Doceo

Inspiration

As a piano tutor, often times for higher level students, what they require is not a teacher but rather a guide. High level piano students aren't learning symbols or notes, they are learning where they are playing wrong. So why not create a software that does that? I wanted to build something closer to a real piano teacher than a generic score checker.

Most practice tools only tell you whether a note was right or wrong. I wanted a system that could also answer:

Did I play the right notes, at the right time?
Was my tempo stable?
Did my posture look healthy while I was playing?
What should I fix next, in plain language?

That idea became Doceo: a performance tutor that combines audio analysis, video analysis, and an AI-generated coaching layer.

What it does

Privtor AI takes in:

a reference MIDI file
a performance video

Then it:

extracts audio from the video
transcribes the performance into note events
aligns the played notes against the reference score
analyzes posture from sampled video frames
generates feedback and drills
renders the result in a web interface

Output:

score annotations
piano-roll fallback
video playback with pose overlay
reference audio playback
AI tutor feedback

How we built it

Frontend

upload reference MIDI
upload performance video
run analysis
view results

The results page shows:

the annotated score
a piano-roll fallback
A/B playback with the user video and synthesized reference audio
posture overlay on top of the video
focus areas and drills
AI tutor feedback

Backend

The backend lives in api/ and is built with FastAPI.

Pipeline:

/midi parses the reference MIDI, exports MusicXML, and synthesizes a reference audio track
/video stores the performance video and extracts a mono WAV file with ffmpeg
/analyze transcribes the extracted audio with Basic Pitch
/align matches the played notes to the reference score with DTW
/pose samples video frames with OpenCV + MediaPipe Pose/Hands
/tutor feeds the analysis into Gemini and ElevenLabs for spoken coaching

Core Libraries

FastAPI for the API layer
Next.js and React for the frontend
ffmpeg for video-to-audio extraction
basic-pitch for audio-to-note transcription
pretty_midi and music21 for MIDI/score handling
fastdtw for note alignment
OpenCV for frame sampling
MediaPipe for pose and hand landmark detection
Gemini for tutor script generation
ElevenLabs for voice output

Challenges we ran into

Converting Video to MIDI With High Accuracy

This was the hardest part of the project.

The raw audio coming from a performance video is messy:

room noise leaks into the signal
pedal resonance blurs note boundaries
timing is not perfectly quantized
transcribers can miss short notes or create duplicates
performance tempo can drift compared with the reference

To make the transcription usable, I had to add multiple cleanup layers:

extract a clean mono track from the video
run Basic Pitch to get candidate note events
smooth and merge near-duplicate transcribed notes
estimate timing offset against synthesized reference audio
reference-guide the note cleanup using the score itself
write both raw and cleaned MIDI outputs for debugging

Even after transcription, note alignment still needed a second pass.
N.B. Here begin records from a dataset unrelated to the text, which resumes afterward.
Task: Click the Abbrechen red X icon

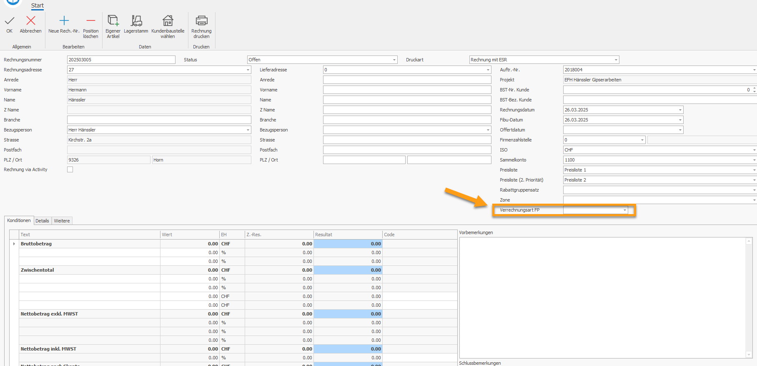Action: 31,21
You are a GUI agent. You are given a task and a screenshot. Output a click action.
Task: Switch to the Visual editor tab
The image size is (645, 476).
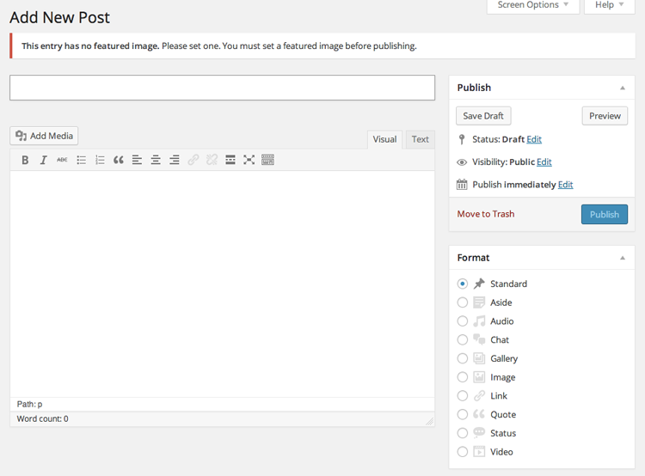tap(384, 139)
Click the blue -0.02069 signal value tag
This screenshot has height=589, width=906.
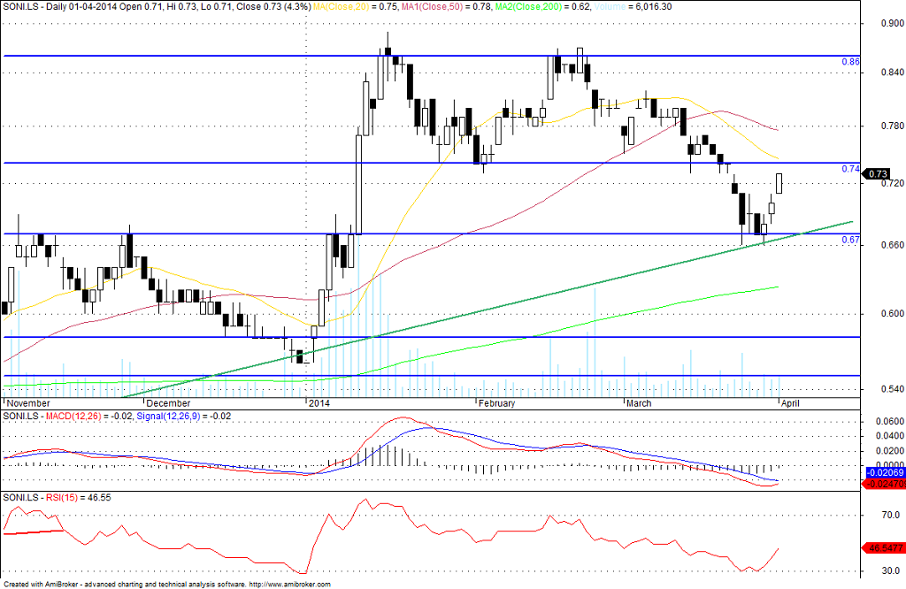pos(884,472)
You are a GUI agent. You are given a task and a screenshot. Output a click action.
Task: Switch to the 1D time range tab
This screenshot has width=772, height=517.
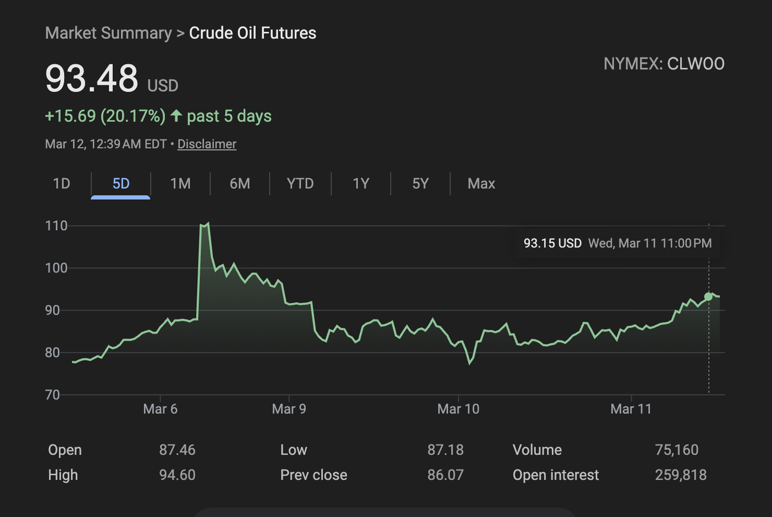click(x=62, y=184)
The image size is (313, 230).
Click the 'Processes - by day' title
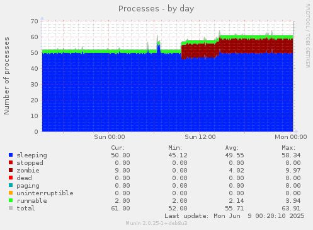(x=156, y=9)
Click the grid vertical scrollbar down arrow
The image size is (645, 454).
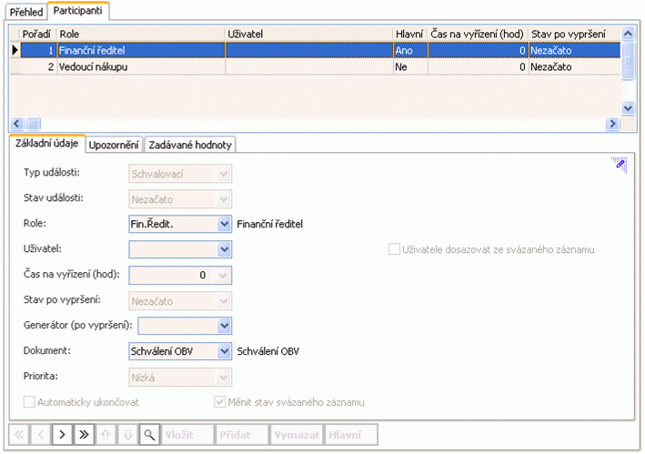(628, 108)
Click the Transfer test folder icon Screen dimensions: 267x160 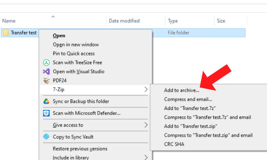6,33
I used DTW to compare the played note stream against the reference, then labeled each event as correct, wrong pitch, missed, extra, early, late, or on-time.

That combination of transcription plus alignment is what makes the output feel coherent instead of noisy.]

Accomplishments that we're proud of

Being able to put all of the moving parts together and able to scrape the audio from video into a actual usable MIDI file as this was extremely difficult.